Os africanos trazidos para os Estados Unidos durante o século XVII estavam, ao contrário de estereótipos prejudiciais desdenhosos, totalmente equipados com as capacidades conceptuais e tecnológicas necessárias para construir as suas próprias casas. Forçados a trabalhar em plantações ao longo das margens do Chesapeake e no país baixo da Carolina, eles responderam à necessidade de um abrigo razoável, construindo pequenas moradias com paredes de lama. Os restos arqueológicos indicam que estas casas eram geralmente de forma rectangular e, a partir de vários relatos escritos, pode-se ainda supor que tinham telhados cobertos com um colmo feito de ramos de árvores ou ervas longas. Parecendo casas directamente de África, estes edifícios não constituíam, no início, a ameaça ao sentido de comando de um escravo que se poderia supor. Edifícios retangulares semelhantes com paredes de terra e telhados de colmo eram comuns nas Ilhas Britânicas, onde eram geralmente identificados como casas de campo adequadas para as classes camponesas que realizavam a maior parte da mão-de-obra agrícola. As casas africanas com paredes de barro eram assim permitidas por pelo menos uma geração.

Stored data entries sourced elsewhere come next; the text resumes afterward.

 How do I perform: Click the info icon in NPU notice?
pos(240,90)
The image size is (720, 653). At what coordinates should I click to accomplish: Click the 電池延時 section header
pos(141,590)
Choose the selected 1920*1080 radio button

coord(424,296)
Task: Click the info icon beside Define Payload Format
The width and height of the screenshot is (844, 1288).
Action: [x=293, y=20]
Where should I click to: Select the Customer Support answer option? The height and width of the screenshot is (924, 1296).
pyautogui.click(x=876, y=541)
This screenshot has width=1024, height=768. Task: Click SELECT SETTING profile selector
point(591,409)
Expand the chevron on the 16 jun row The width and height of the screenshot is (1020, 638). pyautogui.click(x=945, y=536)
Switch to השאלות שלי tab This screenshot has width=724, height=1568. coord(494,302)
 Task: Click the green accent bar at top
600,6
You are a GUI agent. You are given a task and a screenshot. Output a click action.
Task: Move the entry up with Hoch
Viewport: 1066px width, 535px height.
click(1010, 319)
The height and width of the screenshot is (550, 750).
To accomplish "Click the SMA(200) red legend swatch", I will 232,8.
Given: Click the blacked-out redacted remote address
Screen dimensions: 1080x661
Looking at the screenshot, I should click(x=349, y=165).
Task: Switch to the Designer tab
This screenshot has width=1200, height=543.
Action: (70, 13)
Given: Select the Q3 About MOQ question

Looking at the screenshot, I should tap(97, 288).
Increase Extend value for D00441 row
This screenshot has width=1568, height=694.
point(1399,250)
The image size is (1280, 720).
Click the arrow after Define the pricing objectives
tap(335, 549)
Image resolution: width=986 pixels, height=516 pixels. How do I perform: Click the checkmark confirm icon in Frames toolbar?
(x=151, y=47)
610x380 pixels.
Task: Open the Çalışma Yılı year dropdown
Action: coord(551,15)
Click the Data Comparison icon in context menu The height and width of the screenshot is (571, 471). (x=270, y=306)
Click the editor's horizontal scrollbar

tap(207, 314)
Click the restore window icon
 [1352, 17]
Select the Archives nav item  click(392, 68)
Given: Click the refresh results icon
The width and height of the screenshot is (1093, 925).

O período colonial caracterizou-se por um encontro sincrético entre as culturas africana e britânica que fomentou o que os africanos provavelmente teriam interpretado como uma oportunidade para realizarem as suas próprias ideias sobre casa e lar. O que ficou escondido dentro destes edifícios foi um sentimento africano de espaço apropriado; as dimensões dos quartos foram definidas de acordo com os códigos que os seus construtores carregavam no fundo das suas personalidades culturais. Em grande parte da África Ocidental e Central, as casas são construídas com pequenos quartos quadrados com uma média de três metros por três metros. Que estas mesmas dimensões foram descobertas nos primeiros aposentos dos escravos, construídos com paredes de terra ou troncos escavados, sugere talvez uma assinatura africana e um grau significativo de continuidade cultural. Onde os europeus viram apenas uma pequena casa construída por pessoas de pouca importância, os africanos escravizados viram uma boa casa construída de acordo com um plano apropriado e familiar. Que os seus quartos tinham o tamanho certo para o seu estilo de interacção social deve ser visto como um meio subtil, mas importante, de preservação cultural.

Expressões africanas de todo o tipo foram enfrentadas com crescente hostilidade ao longo do século XVIII à medida que os plantadores iniciaram campanhas exaustivas para “melhorar” as suas propriedades. Até mesmo os bairros de escravos foram melhorados, pois os escravos tinham novas casas construídas com armações de madeira cobertas com tábuas fresadas. No entanto, casas com paredes de lama ainda eram encorajadas por alguns plantadores, tanto para alojamentos como para outros edifícios de serviço. Robert Carter da Virgínia, por exemplo, em 1772, pediu ao seu traficante de escravos que o encontrasse um artesão que “entendia de construir paredes de lama… um Artista, não um Trabalhador Comum”. Mas a apreciação de tais habilidades estava claramente em declínio em meados do século XIX. Por volta de 1850, James Couper, proprietário da Hopeton Plantation na Geórgia, descobriu que seu escravo africano Okra tinha construído uma cabana africana rebocada com lama e de palmeta com folhas de palmeta. Ao saber da sua existência, mandou demolir imediatamente o edifício.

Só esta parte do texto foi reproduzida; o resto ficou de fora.